=== Section Start ===

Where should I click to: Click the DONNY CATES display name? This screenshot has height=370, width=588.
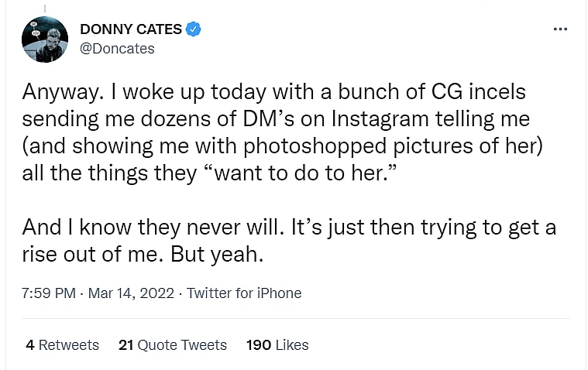coord(131,29)
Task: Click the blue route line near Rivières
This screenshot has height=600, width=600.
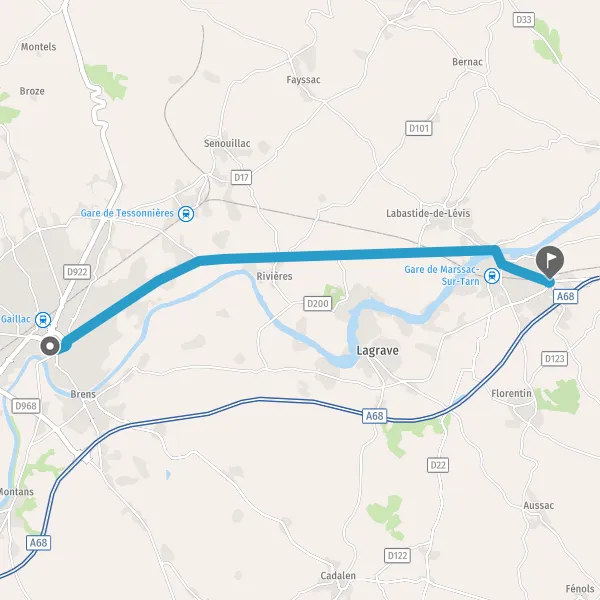Action: 276,257
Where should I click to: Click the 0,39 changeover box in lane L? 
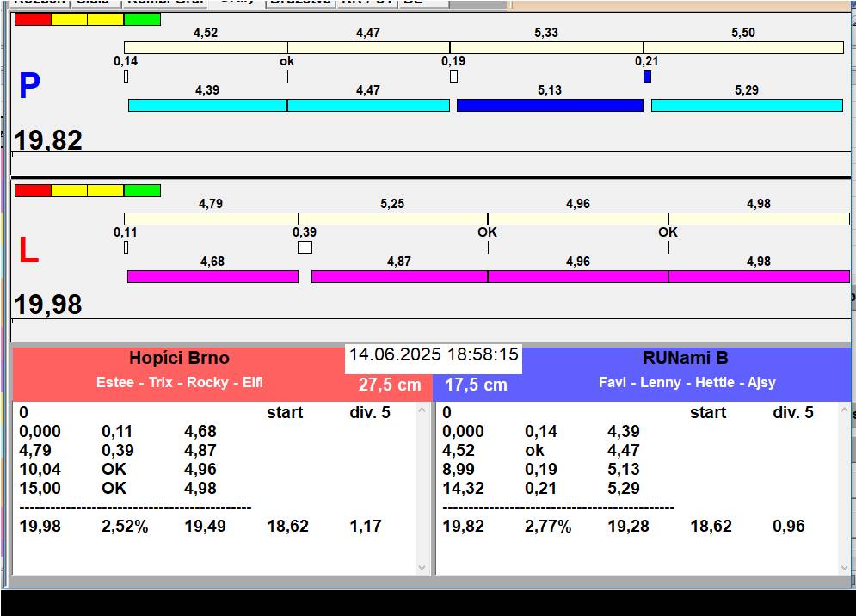(305, 248)
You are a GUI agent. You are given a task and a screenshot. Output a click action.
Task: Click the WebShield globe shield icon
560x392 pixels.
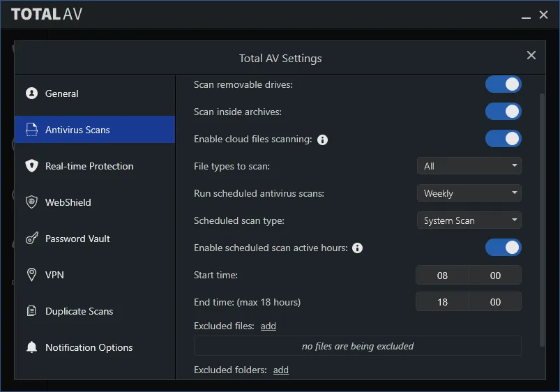click(x=31, y=202)
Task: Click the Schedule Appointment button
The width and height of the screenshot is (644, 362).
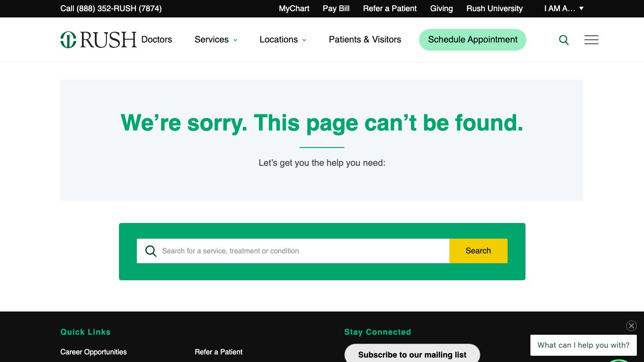Action: tap(472, 40)
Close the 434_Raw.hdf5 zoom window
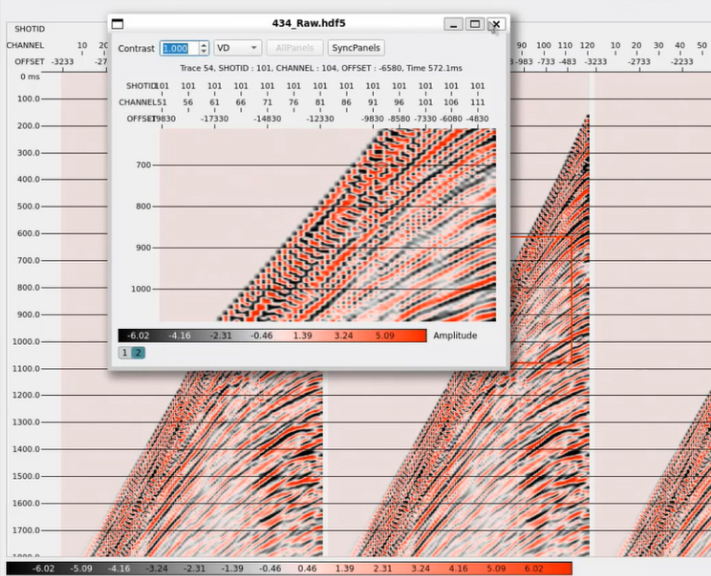Screen dimensions: 711x576 tap(496, 24)
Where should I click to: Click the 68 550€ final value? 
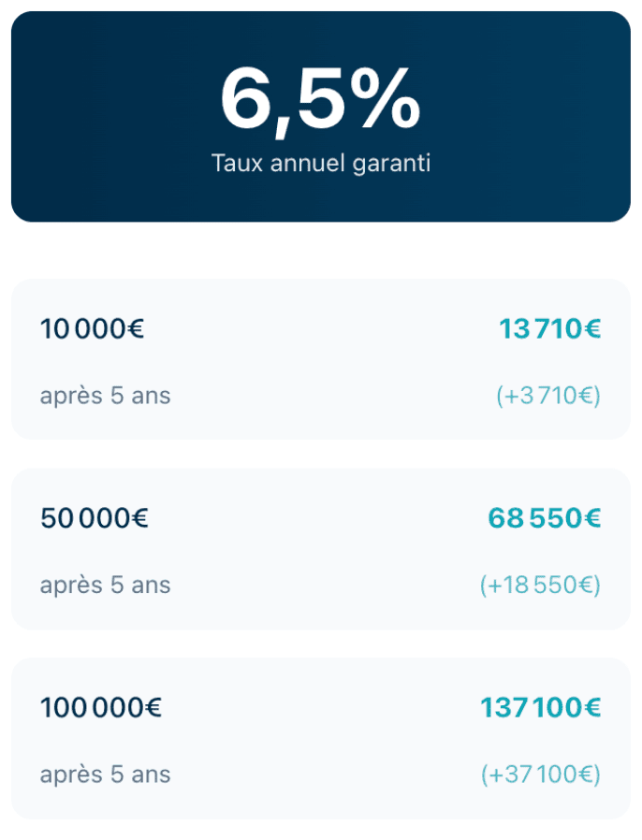[x=544, y=518]
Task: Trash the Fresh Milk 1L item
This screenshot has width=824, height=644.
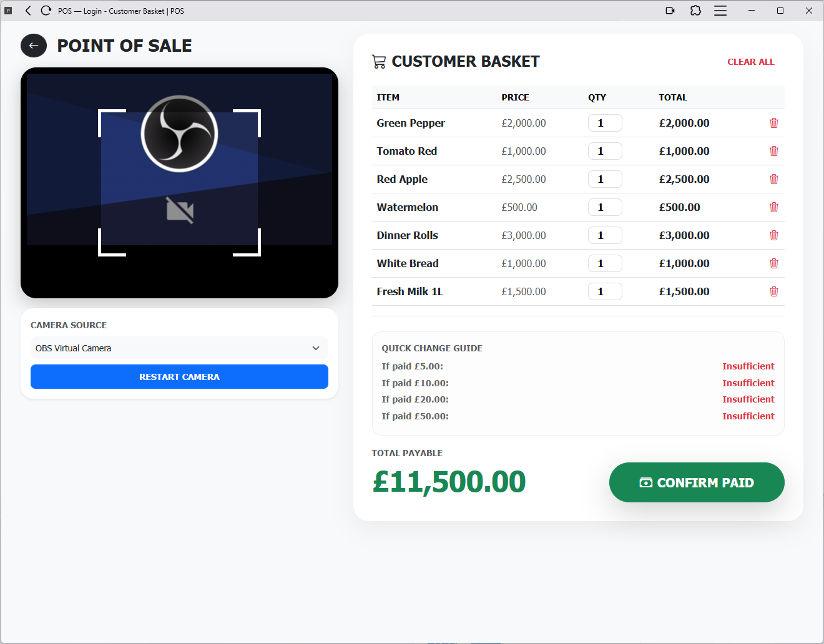Action: [773, 291]
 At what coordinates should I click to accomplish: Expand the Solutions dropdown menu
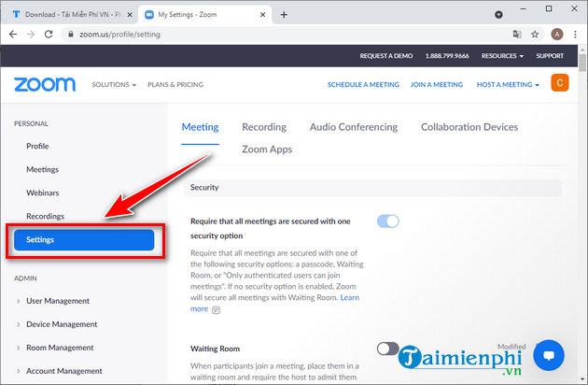[x=114, y=85]
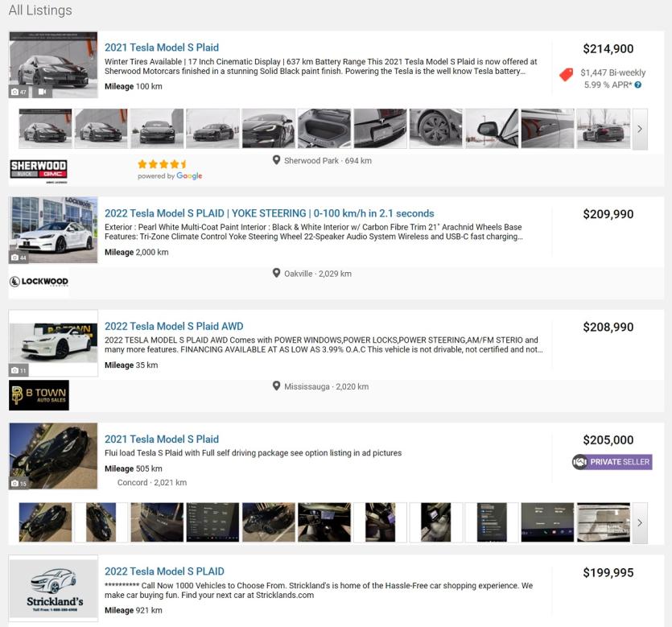This screenshot has width=672, height=627.
Task: Click the red price tag icon
Action: (567, 75)
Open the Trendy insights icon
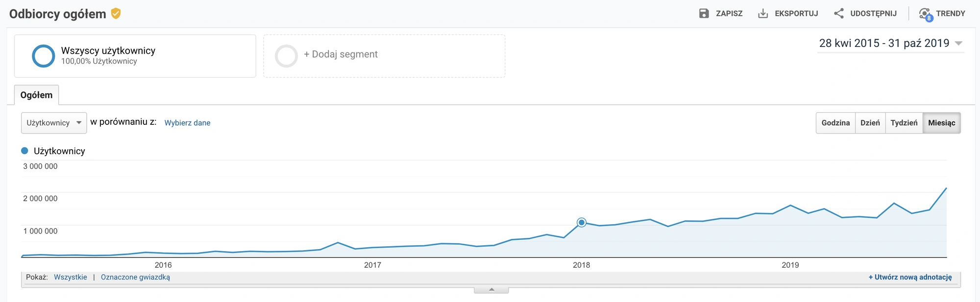980x302 pixels. click(x=925, y=14)

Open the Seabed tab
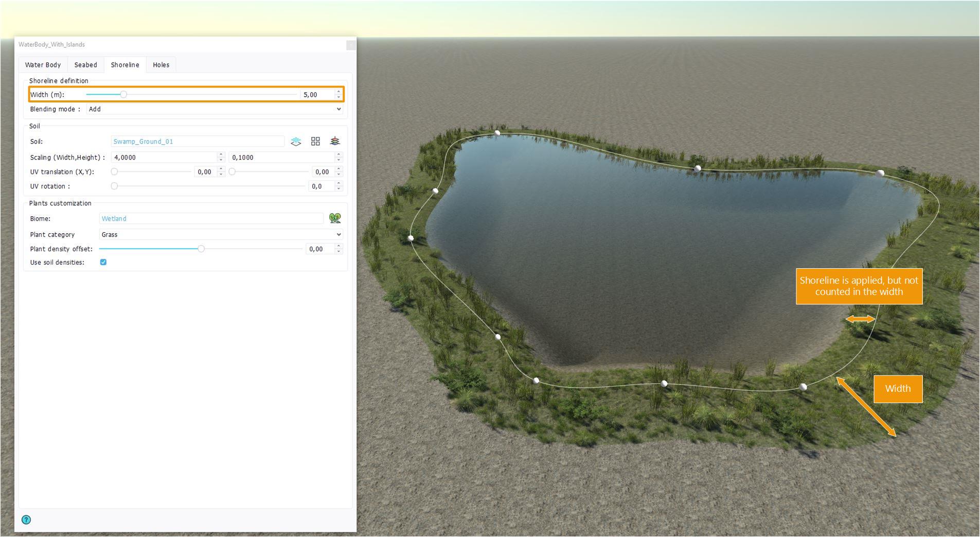tap(85, 65)
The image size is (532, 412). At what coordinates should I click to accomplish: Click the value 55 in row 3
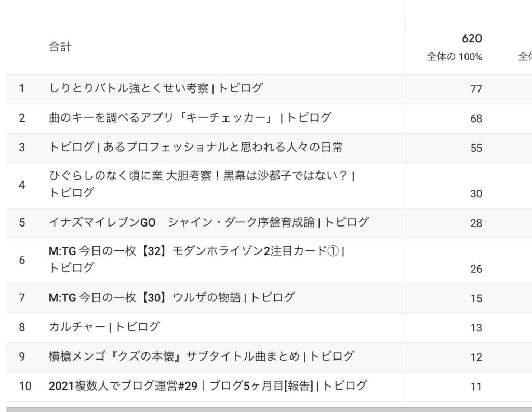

=== Section End ===

▶ [Required action]:
Reproduce the listing verbatim, and keep the pictures out of the copy.

▶ [Answer box]:
Where should I click to: Click the DONNY CATES display name? This screenshot has height=370, width=588.
coord(131,29)
Task: Click the blue route line near Rivières
This screenshot has height=600, width=600.
Action: 276,257
Where should I click to: Click the 0,39 changeover box in lane L? 
(305, 248)
You are a GUI agent. You are given a task and a screenshot. Output a click action.
Task: Click the WebShield globe shield icon
560x392 pixels.
click(x=31, y=202)
Task: Click the Schedule Appointment button
The width and height of the screenshot is (644, 362).
Action: tap(472, 40)
Close the 434_Raw.hdf5 zoom window
Screen dimensions: 711x576 tap(496, 24)
Where should I click to: Click the 68 550€ final value? 
[x=544, y=518]
Task: Trash the Fresh Milk 1L item
This screenshot has width=824, height=644.
Action: [773, 291]
 At what coordinates should I click to accomplish: Expand the Solutions dropdown menu
[x=114, y=85]
This screenshot has width=672, height=627.
Task: Click the red price tag icon
Action: (567, 75)
Open the Trendy insights icon
980x302 pixels. click(x=925, y=14)

Open the Seabed tab
tap(85, 65)
The image size is (532, 412). At what coordinates should I click to accomplish: Click the value 55 in row 3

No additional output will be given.